Polícia

Caminhoneiro aliciado por quadrilha na fronteira pega 9 anos de prisão

Caminhoneiro aliciado por quadrilha que atua no narcotráfico da região de fronteira foi condenado a 9 anos de prisão, inicialmente em regime fechado. A pena foi imputada pela 1ª Vara Federal de Ponta Porã e publicada na edição desta quinta-feira (4) do Diário Eletrônico de Justiça Nacional. Ele havia sido preso em novembro do ano […]

Danúbia Burema Publicado em 04/02/2021, às 08h04 - Atualizado às 08h19

Entrada de Ponta Porã. (Foto: Divulgação/Ponta Porã Informa)
Entrada de Ponta Porã. (Foto: Divulgação/Ponta Porã Informa) - Entrada de Ponta Porã. (Foto: Divulgação/Ponta Porã Informa)

Caminhoneiro aliciado por quadrilha que atua no narcotráfico da região de fronteira foi condenado a 9 anos de prisão, inicialmente em regime fechado. A pena foi imputada pela 1ª Vara Federal de Ponta Porã e publicada na edição desta quinta-feira (4) do Diário Eletrônico de Justiça Nacional.

Ele havia sido preso em novembro do ano passado, em Ponta Porã, com 890 quilos de maconha escondidos em uma carga de milho. Conforme a denúncia do MPF (Ministério Público Federal), o recrutamento do caminhoneiro foi feito por integrantes do narcotráfico.

A quadrilha atua sempre da mesma forma, na qual “caminhoneiros são frequentemente aliciados por elementos desta região de fronteira, envolvidos com o narcotráfico e que providenciam grandes cargas de drogas, sobretudo a maconha, beneficiando-se do fato de que a região de fronteira é marcadamente porosa e conta com reduzida vigilância”.

Ele contou que havia comprado recentemente um caminhão pela quantia de R$ 80 mil.
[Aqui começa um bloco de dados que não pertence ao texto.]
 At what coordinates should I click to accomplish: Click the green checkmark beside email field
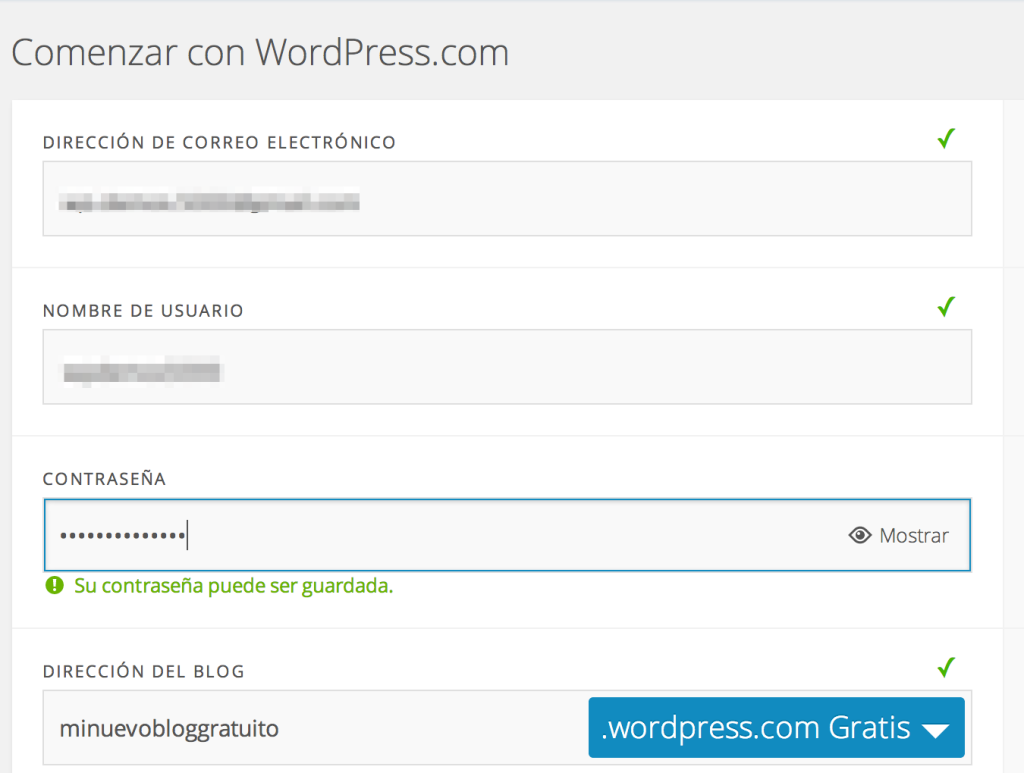tap(946, 139)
Conforme o MPF, a aquisição de veículos também integra esquema criminoso da região. “Não raro motoristas de caminhão são instados, pelos mesmos fornecedores de drogas, a adquirirem veículos e os registrarem em seus próprios nomes, mesmo que não tenham condições reais de adquiri-los, a fim de dificultar a identificação das pessoas que os cooptam para realizar os serviços”, diz outro trecho da denúncia.

Mas, ao invés da grande quantia em dinheiro que receberia na entrega da mercadoria, ele acabou com pena de 9 anos e quatro meses de condenação, pelos crimes de transportar veículo conduzido entorpecente. Junto com ele, foi preso um homem que atuava como ‘batedor de pista’ para passagem da carga. Esse, por sua vez, possui forte ligação ao crime organizado, apontou o MPF. Com ele, foram apreendidos pistolas, inclusive com ‘kit rajada’, artefato bélico que transforma arma em automática e até fuzis de uso militar. Pela participação no transporte da droga ele foi condenado a 12 anos de reclusão.